*MATERIAL SHOWN*:
━━━

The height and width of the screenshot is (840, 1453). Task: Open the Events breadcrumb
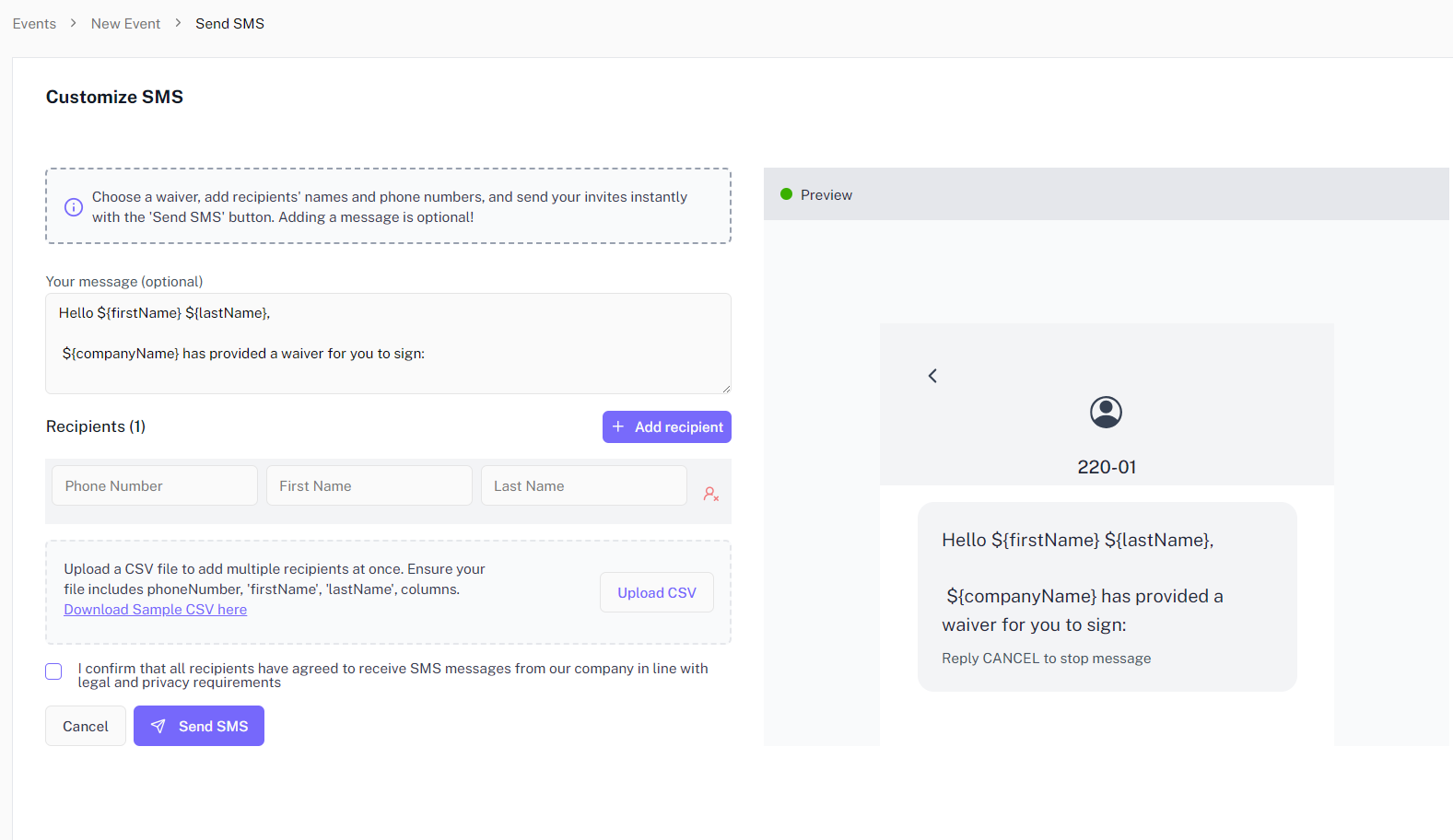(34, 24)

━━━

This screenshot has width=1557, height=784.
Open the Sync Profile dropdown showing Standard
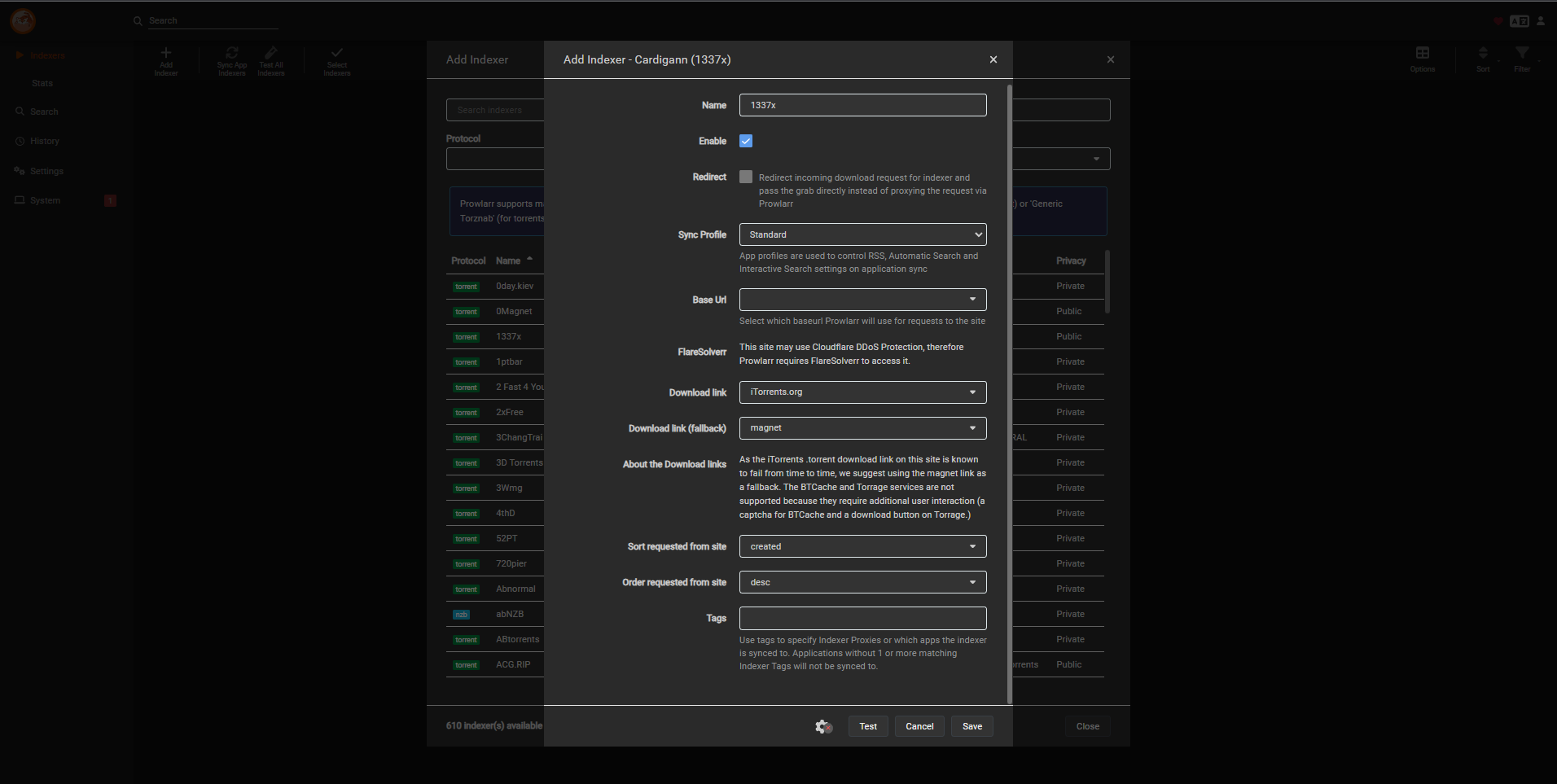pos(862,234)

━━━

*EXERCISE DESCRIPTION*:
Rewrite everything from the line containing "This screenshot has width=1557, height=784." down to the line containing "pos(862,234)", both lines included, with the requests left unchanged. Scale every coordinate in the answers by 1.05, round to whole numbers with halves rounded up, and omit the pictures.

*ANSWER TO THE EXERCISE*:
This screenshot has width=1557, height=784.
Open the Sync Profile dropdown showing Standard
pos(905,246)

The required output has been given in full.